AWP Litigation — In re Pharmaceutical Industry Average Wholesale Price Litigation
Court: United States District Court for the District of Massachusetts
Case No.: 01-cv-12257, MDL No. 1456
Leadership Position: Co-Lead Class Counsel
Drug prices have soared for years. One of the reasons for this is drug companies’ inflation of a benchmark called Average Wholesale Price or AWP. It turned out that AWP was neither an average, an average price, nor a wholesale price. Rather, it was an arbitrary number assigned by drug manufacturers which, through various manipulations, resulted in consumers and third party payors vastly overpaying for needed medications.
Wexler Wallace, appointed Co-Lead Counsel for Plaintiffs and the Class, initiated a wave of class actions nationwide against dominant pharmaceutical manufacturers to halt the deceptive reporting of AWPs. These cases, which were consolidated in the United States District Court for the District of Massachusetts, alleged that pharmaceutical manufacturers such as Abbott, AstraZeneca, Bristol-Myers Squibb, Baxter and GlaxoSmithKline routinely inflated the AWPs they reported to trade publications, causing those who purchased and reimbursed for pharmaceuticals to vastly overpay.
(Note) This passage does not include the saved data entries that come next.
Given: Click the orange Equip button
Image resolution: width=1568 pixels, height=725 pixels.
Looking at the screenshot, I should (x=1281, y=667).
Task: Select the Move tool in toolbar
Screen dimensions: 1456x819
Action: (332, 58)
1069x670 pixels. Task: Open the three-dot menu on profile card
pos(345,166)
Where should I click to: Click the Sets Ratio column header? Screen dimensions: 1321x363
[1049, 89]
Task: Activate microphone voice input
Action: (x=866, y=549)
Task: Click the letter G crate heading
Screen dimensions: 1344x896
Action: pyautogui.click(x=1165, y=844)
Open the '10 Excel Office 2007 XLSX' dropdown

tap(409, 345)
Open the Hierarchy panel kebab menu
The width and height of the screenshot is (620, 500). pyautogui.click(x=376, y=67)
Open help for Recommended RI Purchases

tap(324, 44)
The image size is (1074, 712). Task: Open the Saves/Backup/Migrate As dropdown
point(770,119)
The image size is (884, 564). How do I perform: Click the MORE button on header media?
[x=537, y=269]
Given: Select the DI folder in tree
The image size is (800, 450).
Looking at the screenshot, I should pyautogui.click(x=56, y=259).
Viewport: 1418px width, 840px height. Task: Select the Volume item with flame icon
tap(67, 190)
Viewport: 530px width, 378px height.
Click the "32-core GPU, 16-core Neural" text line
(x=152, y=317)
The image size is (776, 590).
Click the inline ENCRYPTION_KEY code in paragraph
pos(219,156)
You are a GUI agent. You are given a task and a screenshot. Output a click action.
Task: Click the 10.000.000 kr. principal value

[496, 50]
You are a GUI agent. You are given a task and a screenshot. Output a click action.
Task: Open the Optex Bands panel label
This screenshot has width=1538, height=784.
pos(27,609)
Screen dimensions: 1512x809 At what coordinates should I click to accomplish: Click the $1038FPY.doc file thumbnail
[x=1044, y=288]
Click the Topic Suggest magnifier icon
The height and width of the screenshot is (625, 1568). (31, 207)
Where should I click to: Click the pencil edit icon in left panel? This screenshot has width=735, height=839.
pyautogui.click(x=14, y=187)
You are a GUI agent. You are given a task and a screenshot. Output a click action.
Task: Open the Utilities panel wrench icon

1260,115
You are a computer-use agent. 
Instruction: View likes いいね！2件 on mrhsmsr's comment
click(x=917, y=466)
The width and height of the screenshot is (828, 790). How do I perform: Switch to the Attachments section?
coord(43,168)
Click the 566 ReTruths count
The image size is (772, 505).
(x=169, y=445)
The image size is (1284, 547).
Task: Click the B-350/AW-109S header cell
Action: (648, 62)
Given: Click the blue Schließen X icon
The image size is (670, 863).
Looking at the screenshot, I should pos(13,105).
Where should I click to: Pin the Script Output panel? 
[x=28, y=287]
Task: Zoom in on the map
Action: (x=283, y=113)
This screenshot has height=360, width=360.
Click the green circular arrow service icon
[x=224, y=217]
In 2007, Plaintiffs tried the case under Massachusetts law against four Defendants. The nine-week trial, in which Wexler Wallace played a critical role, resulted in a 183-page opinion by the district court, largely finding in favor of Plaintiffs. The First Circuit Court of Appeals affirmed Plaintiffs’ verdict against AstraZeneca in all respects. Subsequently, numerous settlements were reached. All told, Plaintiffs recovered some $350 million for Plaintiffs and the class.